Required work
Set down only the lines from the one containing "Image resolution: width=960" through the final line of the entries below, exactly as they stand, with no pictures.

Collected data entries
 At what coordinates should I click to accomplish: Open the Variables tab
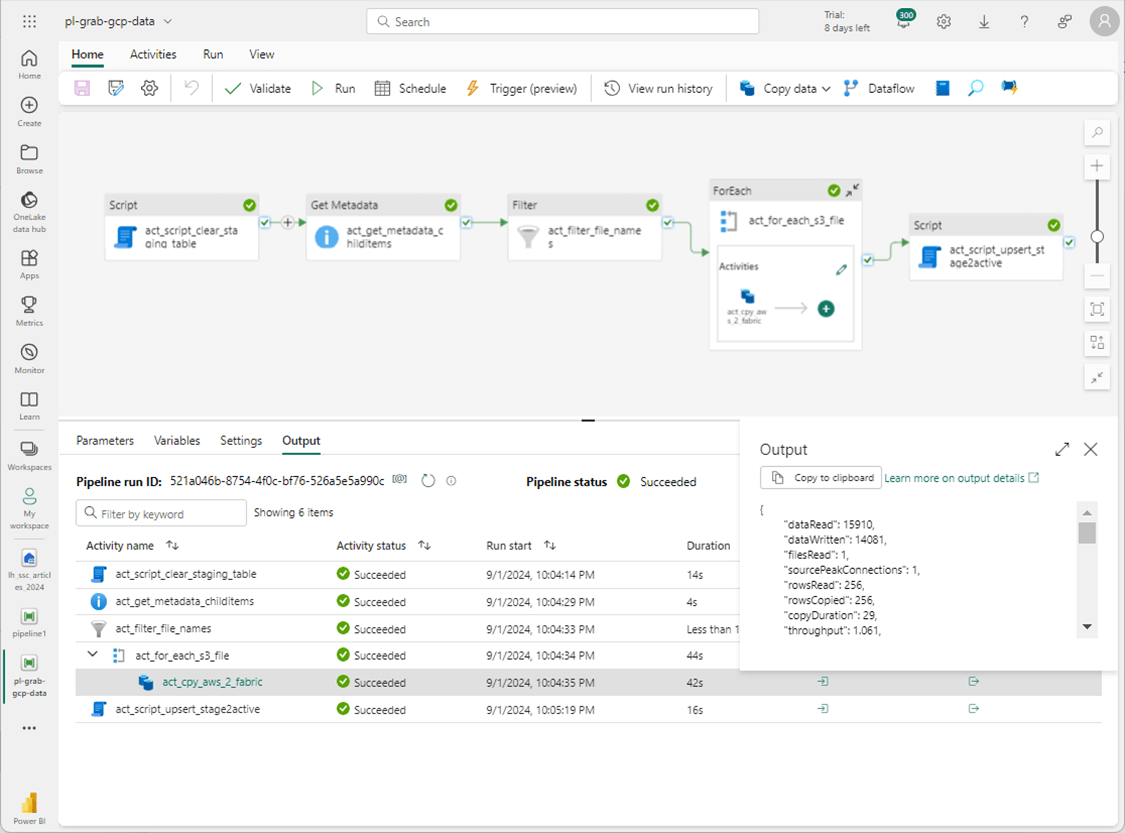[177, 440]
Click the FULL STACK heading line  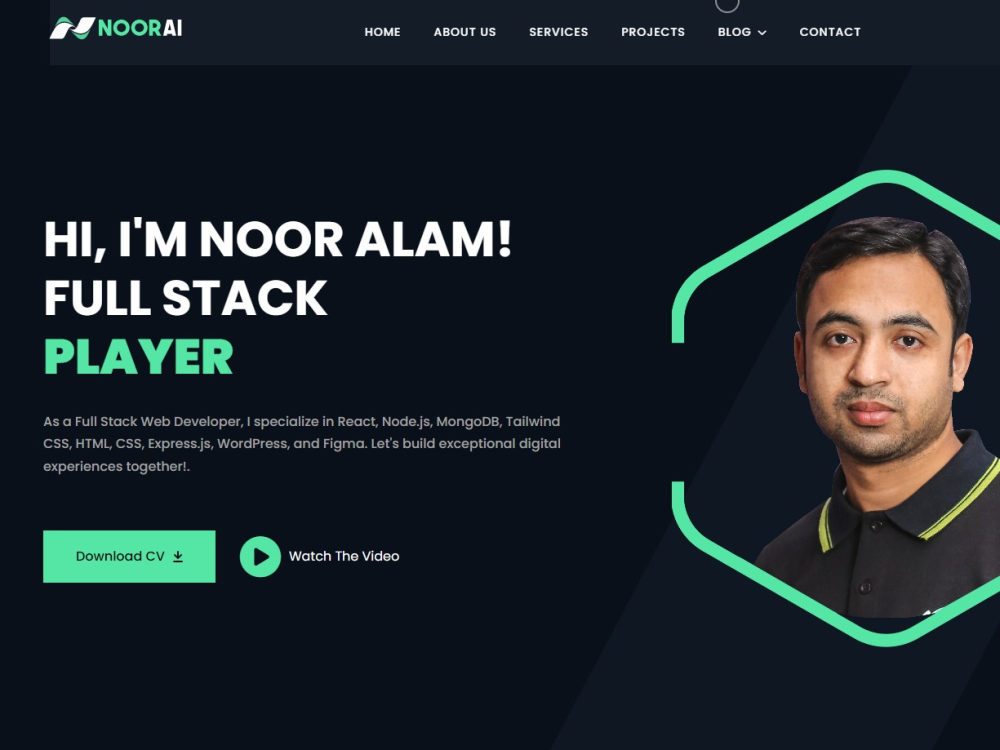(x=186, y=298)
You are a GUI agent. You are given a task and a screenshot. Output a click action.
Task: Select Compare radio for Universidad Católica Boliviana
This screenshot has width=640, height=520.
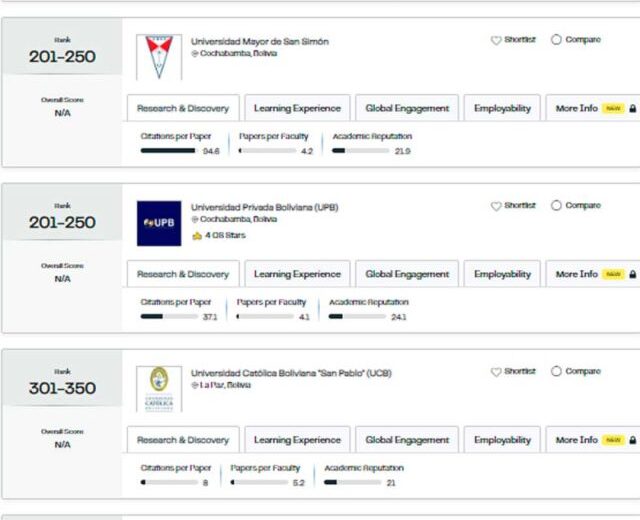tap(556, 371)
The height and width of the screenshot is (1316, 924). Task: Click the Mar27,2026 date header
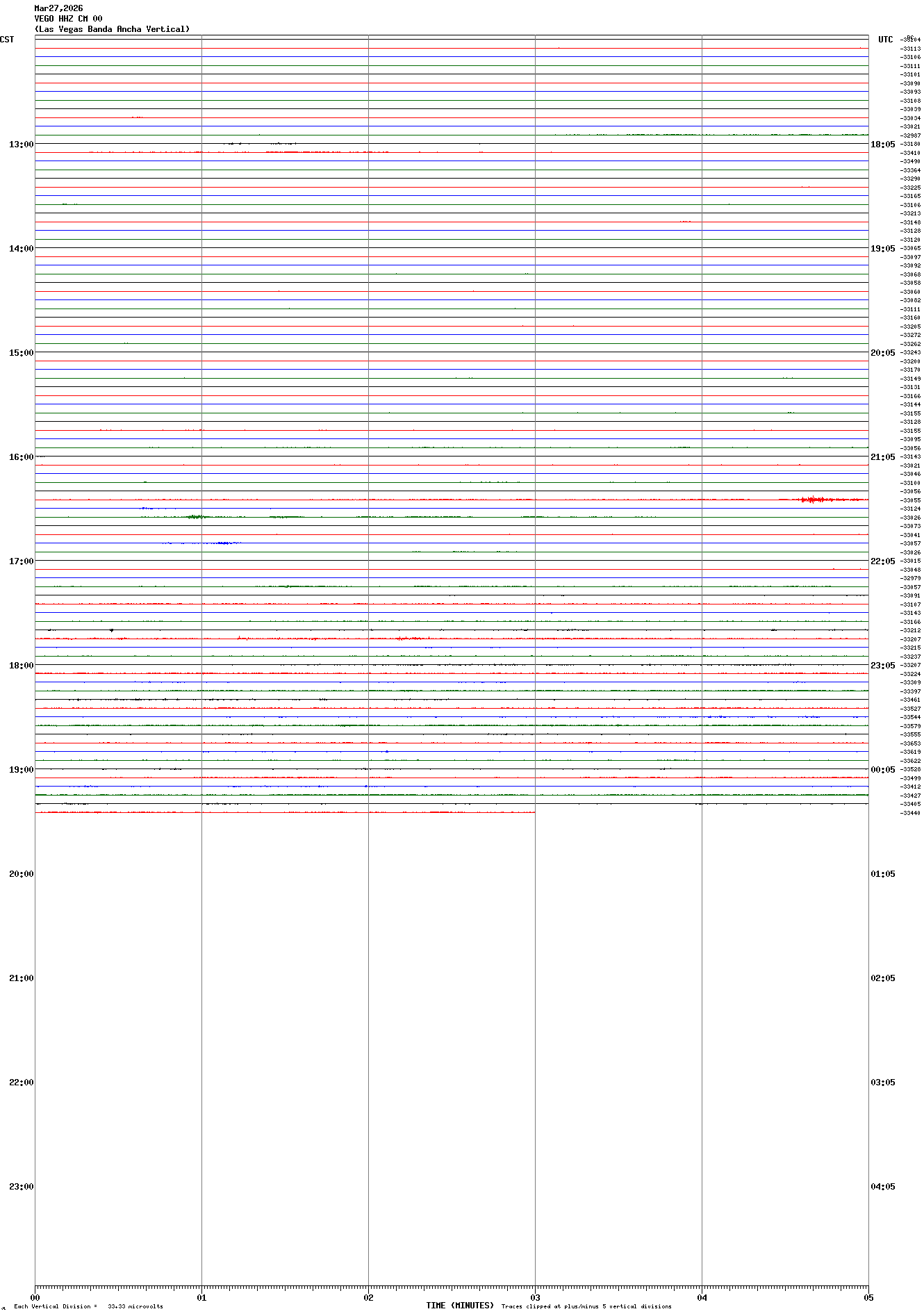[58, 8]
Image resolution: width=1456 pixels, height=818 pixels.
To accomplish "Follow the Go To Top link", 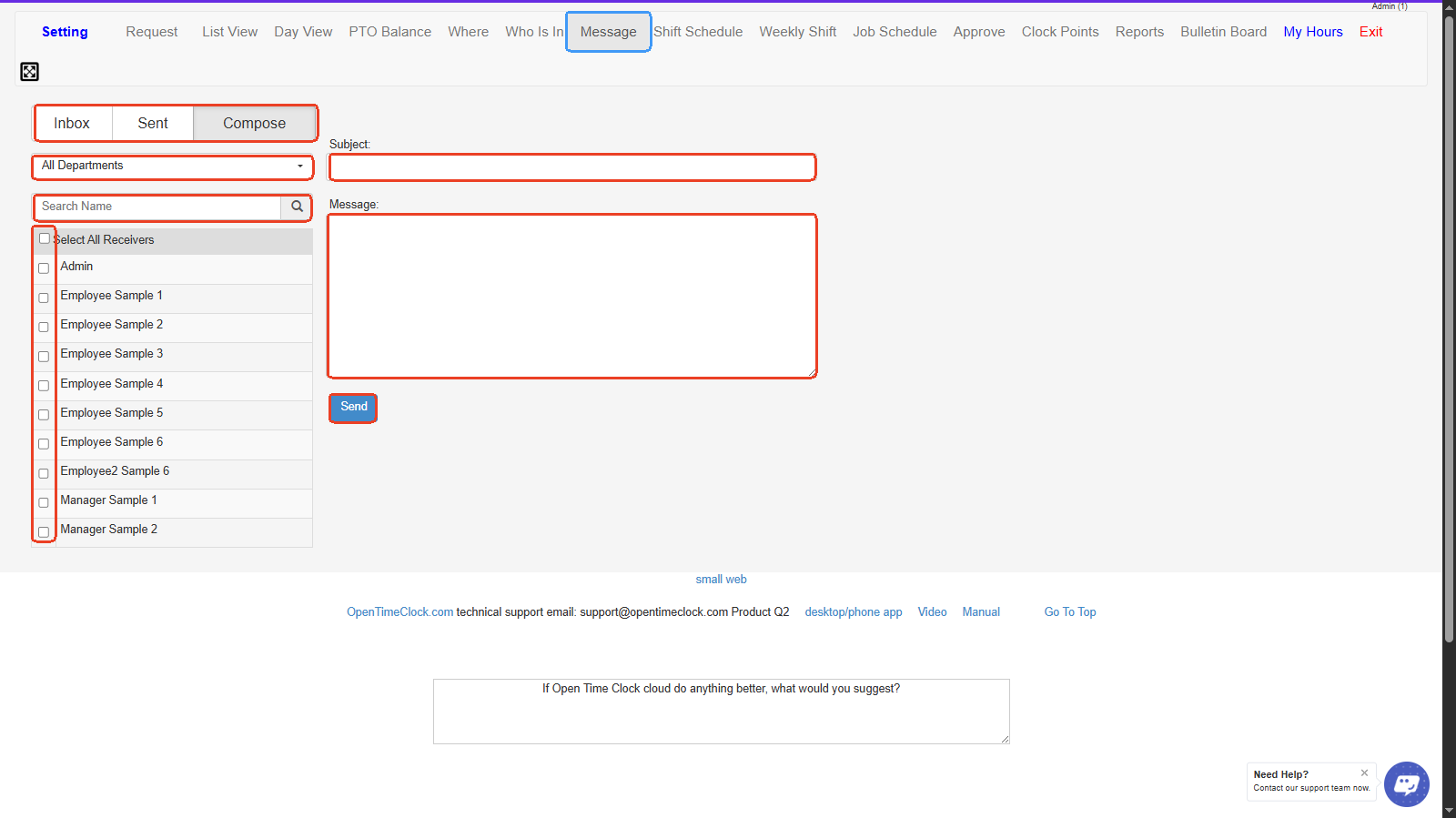I will [x=1069, y=612].
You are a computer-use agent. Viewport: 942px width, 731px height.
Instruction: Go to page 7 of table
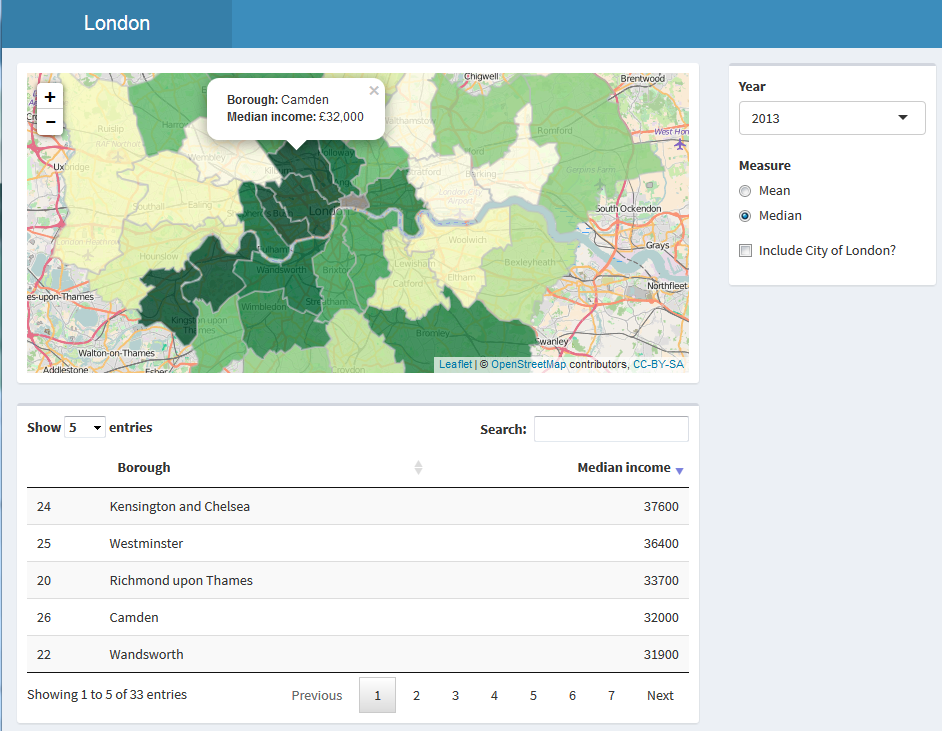tap(611, 696)
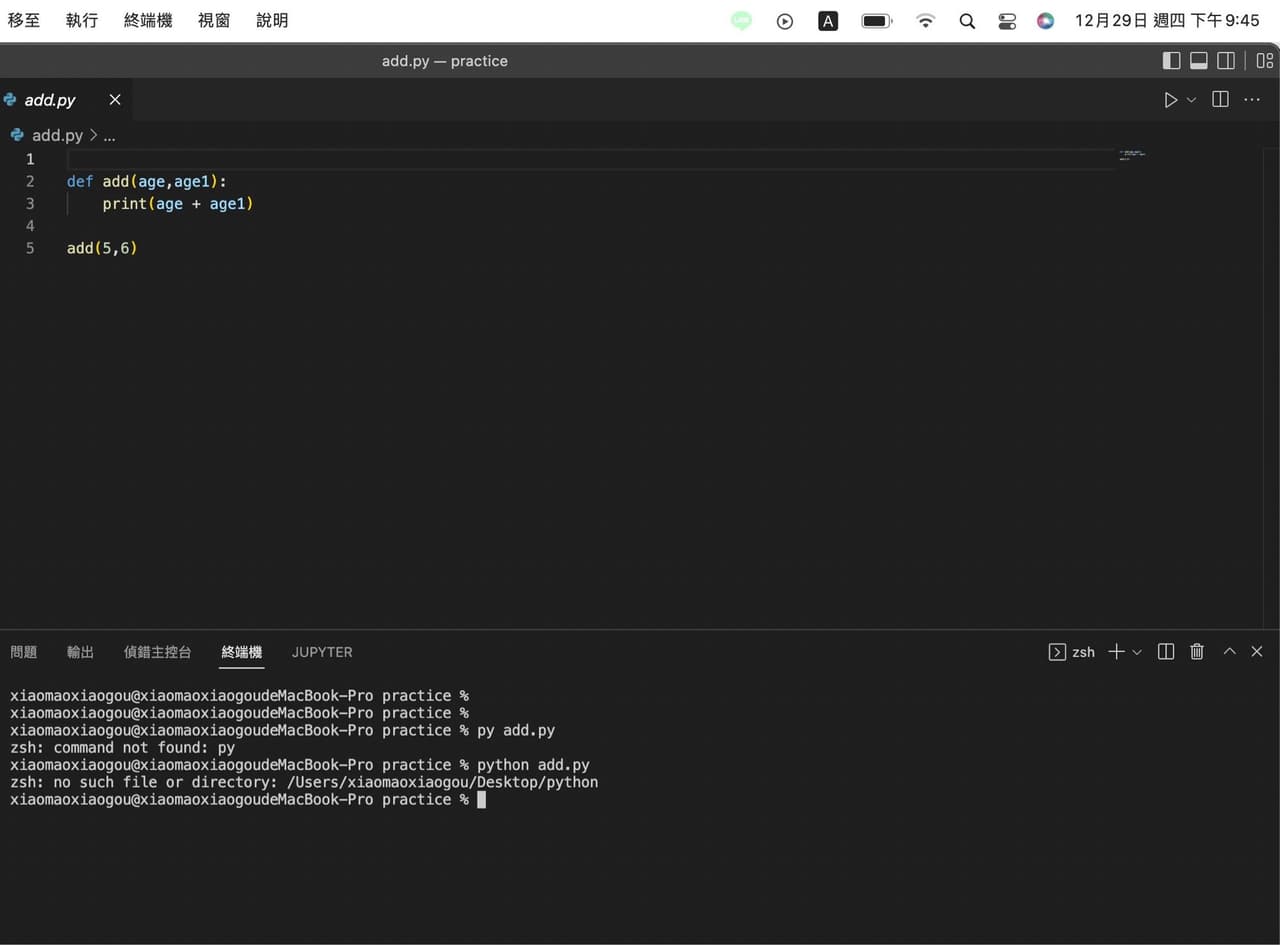Viewport: 1280px width, 945px height.
Task: Expand the breadcrumb ellipsis after add.py
Action: (x=109, y=135)
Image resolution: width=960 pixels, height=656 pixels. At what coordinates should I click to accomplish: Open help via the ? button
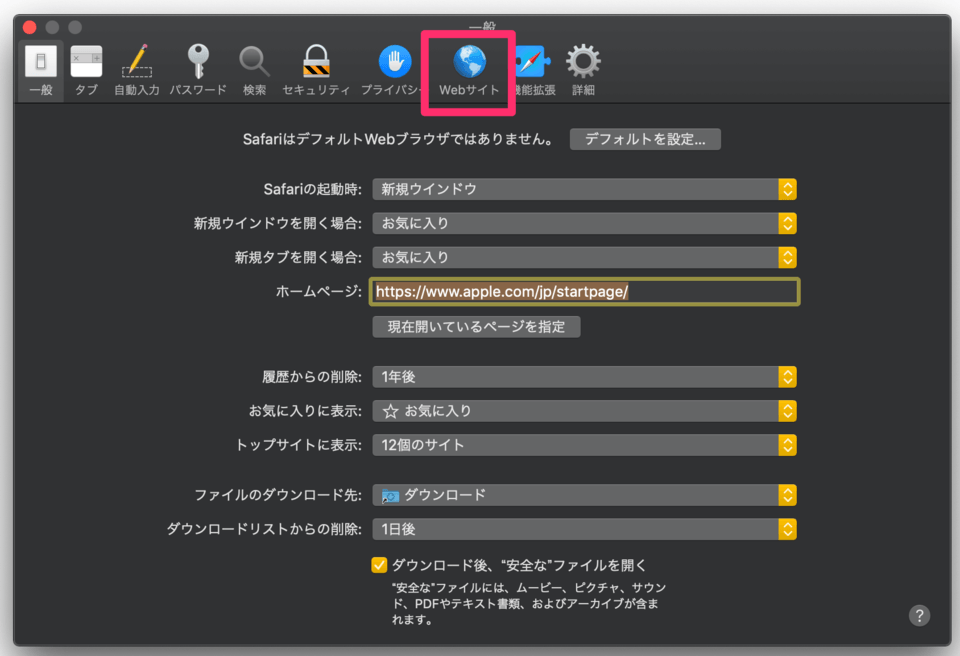coord(919,615)
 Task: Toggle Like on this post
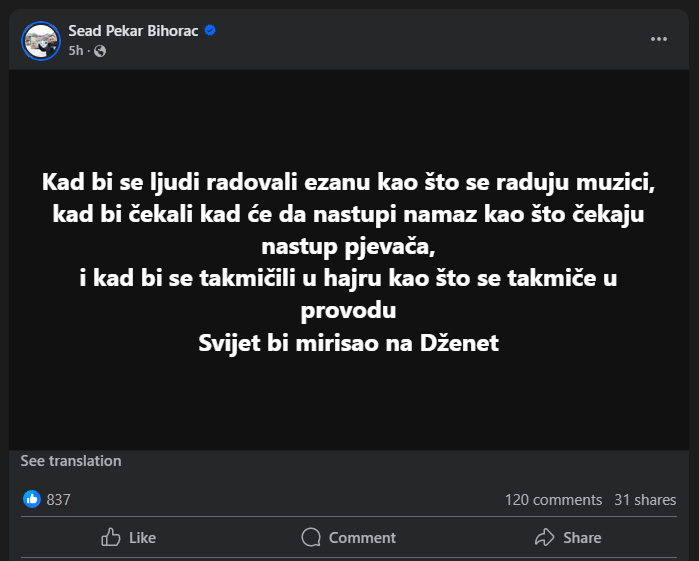point(129,537)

Answer
Image resolution: width=960 pixels, height=656 pixels. At what coordinates should I click to accomplish: Open help via the ? button
coord(919,615)
 Task: Toggle Like on this post
point(129,537)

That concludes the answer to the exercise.